__Text shown__
--- START ---

Lorenzo Jerome

Profile
- Position: Free safety

Personal information
- Born: January 20, 1995 (age 31) Sunrise, Florida
- Listed height: 5 ft 10 in (1.78 m)
- Listed weight: 204 lb (93 kg)

Career information
- High school: J. P. Taravella (Coral Springs, Florida)
- College: St. Francis
- NFL draft: 2017: undrafted

Career history
- San Francisco 49ers (2017); Seattle Seahawks (2018)*; Calgary Stampeders (2019); Saskatchewan Roughriders (2021);
- * Offseason or practice squad member only

Awards and highlights
- NEC Defensive Rookie of the Year (2013);
- Stats at Pro Football Reference

= Lorenzo Jerome =

American football player (born 1995)

Lorenzo Jerome (born January 20, 1995) is an American football free safety. He played college football at St. Francis.

==Early life==
Jerome was a three-year starter at quarterback and defensive back at J.P. Taravella High School.

--- END ---

__Recorded data__

--- START ---

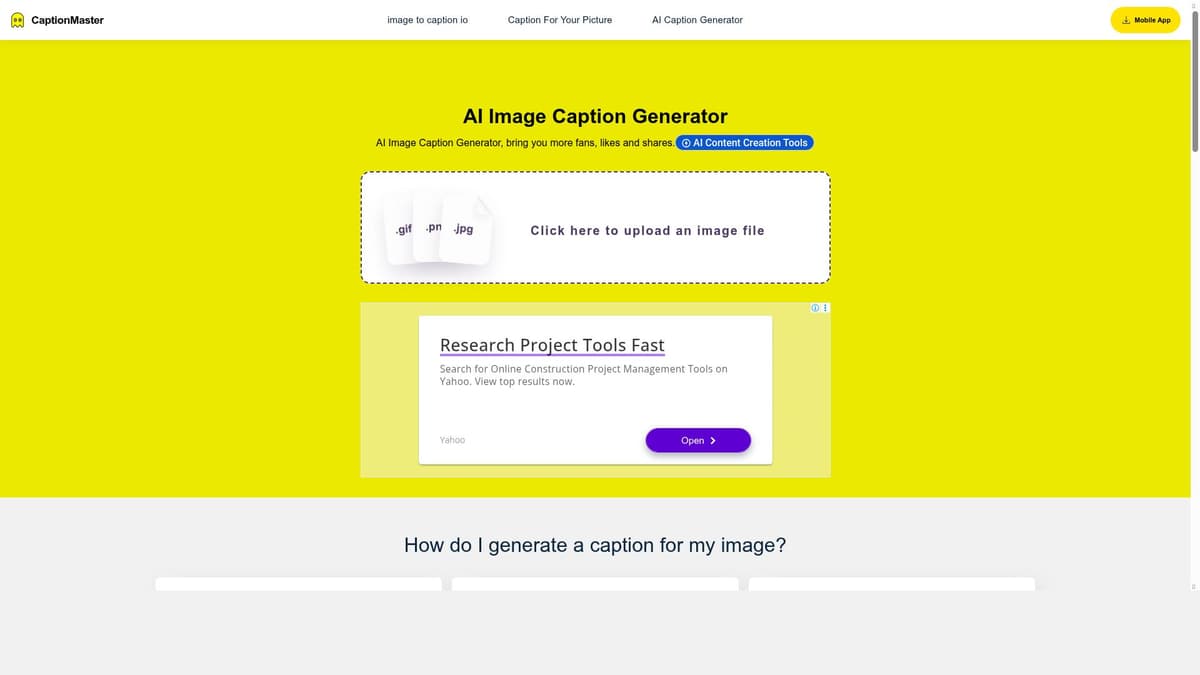Click the circled arrow icon in the blue badge
This screenshot has width=1200, height=675.
pyautogui.click(x=686, y=143)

--- END ---

__Exercise tasks__
1: According to the Lorenzo Jerome profile, which high school did he attend?
2: Return the part of the Lorenzo Jerome profile starting at "Career history" and ending at "player (born 1995)", copied exactly.
The material here comes from a different source than the Lorenzo Jerome profile.

__Answers to this exercise__
1: J. P. Taravella High School in Coral Springs, Florida.

2:
Career history
- San Francisco 49ers (2017); Seattle Seahawks (2018)*; Calgary Stampeders (2019); Saskatchewan Roughriders (2021);
- * Offseason or practice squad member only

Awards and highlights
- NEC Defensive Rookie of the Year (2013);
- Stats at Pro Football Reference

= Lorenzo Jerome =

American football player (born 1995)